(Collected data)
++++++
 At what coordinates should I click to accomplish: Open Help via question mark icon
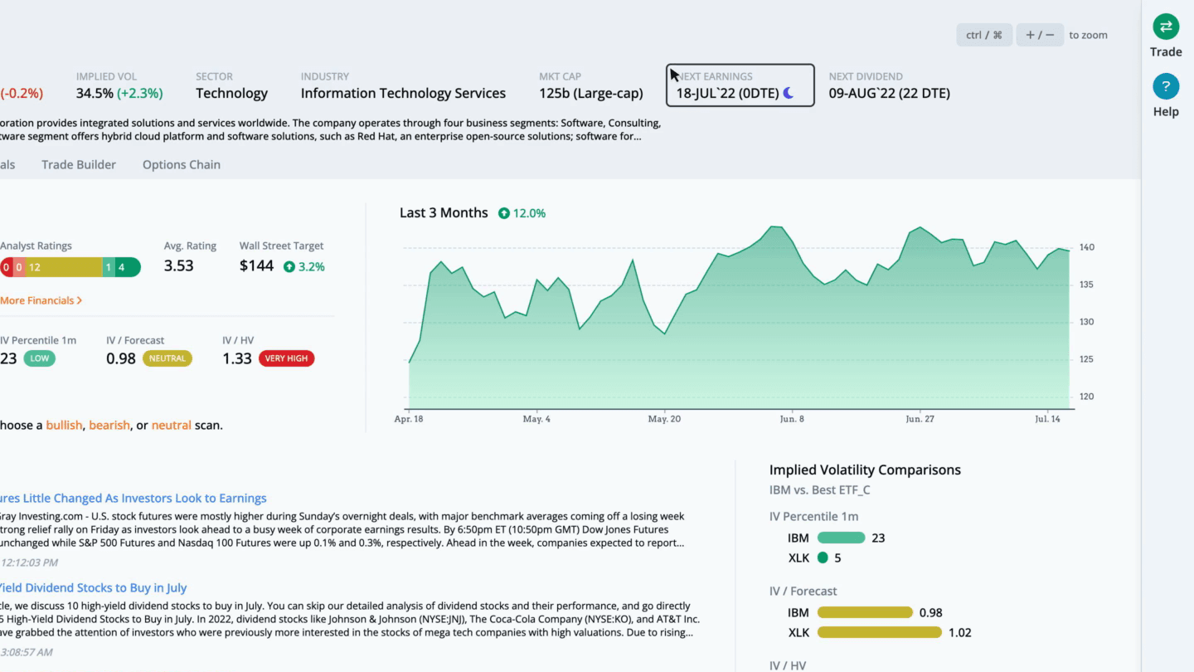click(1166, 86)
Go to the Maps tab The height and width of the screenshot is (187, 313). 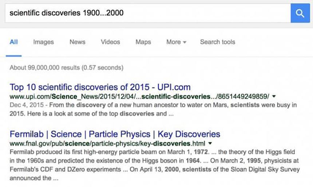click(x=143, y=42)
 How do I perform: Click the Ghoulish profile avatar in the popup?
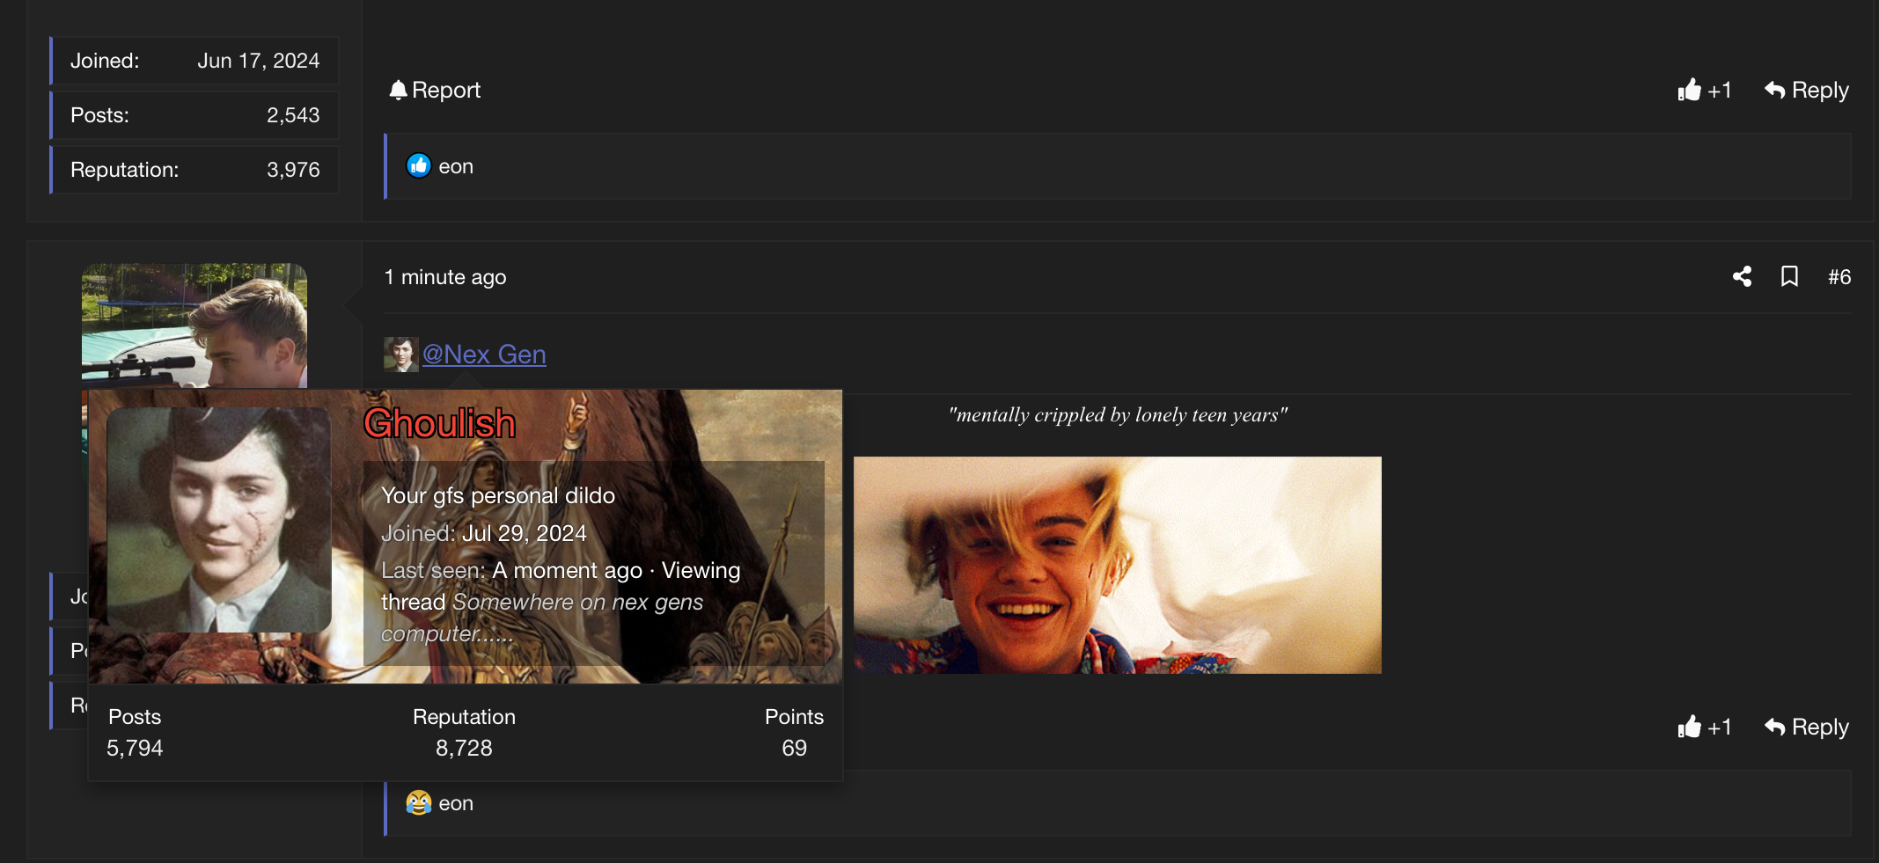tap(219, 519)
++++++
Instructions for the task:
Your answer must be the lines from the one containing "How do I perform: Click" through the final line of the entries, duplicated exactly, with both ends kept and all pictures left out.

Answer to the problem:
 How do I perform: Click the Ghoulish profile avatar in the popup?
tap(219, 519)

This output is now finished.